TEXT EXCERPT:
╔══

5. Superiority Burger’s Yuba Verde
430 E. 9th St., nr. Ave. A.; 212-256-1192

Photo: Melissa Hom

Brooks Headley and his kitchen compatriot Dave Rizo have probably done more to popularize California-made Hodo Soy yuba than any official brand ambassador, utilizing the skin that forms when soy milk is heated in many inventive and delicious ways. First there was the cheesesteaklike Yuba Philly, then its successor, the New Creation. Regulars, though, know to ask for the off-menu Yuba Verde, a meaty but meatless mix of griddled broccoli rabe and yuba strips marinated in a liquid meant to evoke unsmoked “city ham.” Added texture comes from quasi-crumbled, oven-dried chickpeas flavored with Italian-sausage-style seasoning (heavy on the fennel seed and smoked paprika), plus fried onions and shredded iceberg, all squeezed inside a Big Marty’s burger bun.

6. No. 7 Sub’s Zucchini Parm
The Plaza Food Hall, 1 W. 59th St., at Fifth Ave.; 646-755-3228

Photo: Courtesy of No. 7 Sub

Tyler Kord, sandwich subversive, wants to jolt us out of our comfort zones. He accomplishes this by pickling lychees, smoking French dressing, and reinventing sandwiches that seemed to be doing just fine on their own. One such is that old Italian-American stalwart, the eggplant parm, which Kord rebuilt some years back from the ground up: Instead of eggplant, thick slabs of fried zucchini; instead of mozzarella, provolone; and most radically, where you might be expecting a puddle of tomato sauce, a sweet purée of white onions. But Kord’s genius is in the details, like the BBQ potato chips and pickled jalapeños that add essential texture and zingy spice and make the whole thing so much fun to eat.

7. Breads Bakery’s Vegan Sandwich
Multiple locations

Photo: Melissa Hom

Premade, plastic-wrapped, and stashed in the display cases of this bakery’s Union Square and Lincoln Center locations, the Vegan doesn’t look like much. But it’s these seeming deficits that make the sandwich so irresistible. The sourdough bread alone, baked in-house like everything else, is a crusty, airy tour de force, but given time to absorb the flavor and oil of a rich walnut pesto brightened with parsley and basil makes it even better. Roasted cauliflower florets and stems are crisp-edged, tender, and almost sweet, and a flurry of radish sprouts lends a fresh vegetal bite.

8. Golden Diner’s Vegetalian Hero
123 Madison St., nr. Market St.

╚══

(Collection entries)
╔══

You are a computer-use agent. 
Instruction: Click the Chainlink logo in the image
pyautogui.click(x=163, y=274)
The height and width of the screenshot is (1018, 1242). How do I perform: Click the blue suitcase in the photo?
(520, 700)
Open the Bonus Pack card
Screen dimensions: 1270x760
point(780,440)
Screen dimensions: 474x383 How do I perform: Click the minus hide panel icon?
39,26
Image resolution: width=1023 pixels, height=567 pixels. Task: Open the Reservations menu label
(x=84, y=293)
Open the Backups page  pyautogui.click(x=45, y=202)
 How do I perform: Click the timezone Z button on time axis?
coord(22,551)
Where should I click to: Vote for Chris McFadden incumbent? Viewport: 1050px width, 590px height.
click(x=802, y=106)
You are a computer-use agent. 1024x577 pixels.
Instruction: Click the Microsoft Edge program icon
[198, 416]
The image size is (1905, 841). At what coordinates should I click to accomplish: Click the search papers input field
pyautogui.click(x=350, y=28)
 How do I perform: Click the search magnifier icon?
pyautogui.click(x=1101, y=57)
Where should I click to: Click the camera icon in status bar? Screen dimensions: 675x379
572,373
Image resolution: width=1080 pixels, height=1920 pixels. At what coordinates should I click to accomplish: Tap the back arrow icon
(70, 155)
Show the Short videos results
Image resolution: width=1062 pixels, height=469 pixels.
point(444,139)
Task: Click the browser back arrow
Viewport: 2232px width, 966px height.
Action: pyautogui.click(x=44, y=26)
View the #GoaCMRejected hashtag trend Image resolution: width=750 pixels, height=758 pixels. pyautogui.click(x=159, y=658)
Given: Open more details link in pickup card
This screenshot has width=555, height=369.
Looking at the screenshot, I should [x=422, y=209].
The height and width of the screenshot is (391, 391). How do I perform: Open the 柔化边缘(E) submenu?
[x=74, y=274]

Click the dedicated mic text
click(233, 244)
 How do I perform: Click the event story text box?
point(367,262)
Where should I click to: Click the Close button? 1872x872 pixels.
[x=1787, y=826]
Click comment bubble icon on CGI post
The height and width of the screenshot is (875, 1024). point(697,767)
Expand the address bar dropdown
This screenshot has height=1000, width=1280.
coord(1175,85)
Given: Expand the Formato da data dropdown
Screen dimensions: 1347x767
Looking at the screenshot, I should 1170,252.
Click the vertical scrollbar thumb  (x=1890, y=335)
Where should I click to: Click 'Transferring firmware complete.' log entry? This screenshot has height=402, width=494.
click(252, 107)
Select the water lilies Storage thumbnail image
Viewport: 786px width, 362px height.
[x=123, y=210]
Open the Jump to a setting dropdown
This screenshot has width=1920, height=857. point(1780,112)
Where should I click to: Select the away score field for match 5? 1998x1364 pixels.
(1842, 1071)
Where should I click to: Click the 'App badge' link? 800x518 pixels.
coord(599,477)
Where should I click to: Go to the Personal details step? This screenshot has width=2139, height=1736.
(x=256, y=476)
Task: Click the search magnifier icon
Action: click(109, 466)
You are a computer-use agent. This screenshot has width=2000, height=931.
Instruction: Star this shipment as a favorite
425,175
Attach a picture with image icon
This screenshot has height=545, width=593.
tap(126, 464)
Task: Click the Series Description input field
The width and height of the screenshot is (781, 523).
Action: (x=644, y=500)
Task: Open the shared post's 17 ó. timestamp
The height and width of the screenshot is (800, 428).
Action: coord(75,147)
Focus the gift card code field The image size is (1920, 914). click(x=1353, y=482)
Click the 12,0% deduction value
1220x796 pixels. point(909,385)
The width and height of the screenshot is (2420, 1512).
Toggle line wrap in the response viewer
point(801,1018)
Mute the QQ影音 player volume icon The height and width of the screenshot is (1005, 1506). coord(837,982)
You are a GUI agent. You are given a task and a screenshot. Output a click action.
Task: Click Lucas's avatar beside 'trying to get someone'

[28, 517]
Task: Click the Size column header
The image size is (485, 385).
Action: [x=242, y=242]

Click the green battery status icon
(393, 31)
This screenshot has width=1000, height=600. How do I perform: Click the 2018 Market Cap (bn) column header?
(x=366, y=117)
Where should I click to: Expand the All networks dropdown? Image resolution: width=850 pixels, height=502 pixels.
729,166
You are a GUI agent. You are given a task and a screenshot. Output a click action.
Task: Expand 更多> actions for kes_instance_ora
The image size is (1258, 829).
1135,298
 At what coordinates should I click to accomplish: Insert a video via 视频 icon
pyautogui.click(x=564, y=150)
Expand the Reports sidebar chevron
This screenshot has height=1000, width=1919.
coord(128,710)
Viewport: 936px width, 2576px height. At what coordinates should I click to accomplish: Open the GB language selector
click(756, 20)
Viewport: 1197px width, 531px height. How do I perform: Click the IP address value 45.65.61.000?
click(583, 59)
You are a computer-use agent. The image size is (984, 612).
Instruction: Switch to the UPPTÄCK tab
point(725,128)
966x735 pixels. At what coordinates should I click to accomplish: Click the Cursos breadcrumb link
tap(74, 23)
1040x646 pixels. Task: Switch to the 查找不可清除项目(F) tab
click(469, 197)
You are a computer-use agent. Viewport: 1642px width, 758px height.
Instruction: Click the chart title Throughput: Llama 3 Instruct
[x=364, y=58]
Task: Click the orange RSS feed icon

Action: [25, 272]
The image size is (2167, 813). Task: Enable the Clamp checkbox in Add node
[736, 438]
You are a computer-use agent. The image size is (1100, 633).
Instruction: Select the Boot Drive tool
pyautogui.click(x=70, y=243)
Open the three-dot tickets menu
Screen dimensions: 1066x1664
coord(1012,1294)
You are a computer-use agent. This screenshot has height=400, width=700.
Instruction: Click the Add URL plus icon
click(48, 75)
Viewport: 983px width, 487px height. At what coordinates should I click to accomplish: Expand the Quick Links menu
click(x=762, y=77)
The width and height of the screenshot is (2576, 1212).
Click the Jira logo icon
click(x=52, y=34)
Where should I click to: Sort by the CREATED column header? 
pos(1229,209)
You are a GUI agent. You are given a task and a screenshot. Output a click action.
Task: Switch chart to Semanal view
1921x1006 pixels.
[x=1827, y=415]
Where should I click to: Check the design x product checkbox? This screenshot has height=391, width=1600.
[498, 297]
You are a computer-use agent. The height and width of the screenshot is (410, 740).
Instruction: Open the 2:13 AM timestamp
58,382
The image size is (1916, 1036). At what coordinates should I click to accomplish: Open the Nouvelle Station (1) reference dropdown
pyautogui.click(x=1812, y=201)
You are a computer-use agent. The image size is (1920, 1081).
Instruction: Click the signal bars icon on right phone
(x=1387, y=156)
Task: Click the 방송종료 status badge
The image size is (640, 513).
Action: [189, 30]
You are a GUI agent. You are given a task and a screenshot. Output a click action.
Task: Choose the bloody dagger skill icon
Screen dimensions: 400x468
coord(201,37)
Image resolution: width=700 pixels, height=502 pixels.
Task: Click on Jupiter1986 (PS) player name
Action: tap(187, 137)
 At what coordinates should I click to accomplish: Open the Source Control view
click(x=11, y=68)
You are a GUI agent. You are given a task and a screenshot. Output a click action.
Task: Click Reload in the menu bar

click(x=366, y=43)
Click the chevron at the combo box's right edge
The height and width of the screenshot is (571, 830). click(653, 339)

╚══

WRITTEN INSTRUCTION: According to the sandwich text above, what replaces tomato sauce in No. 7 Sub's Zucchini Parm?

FINAL RESULT: A sweet purée of white onions.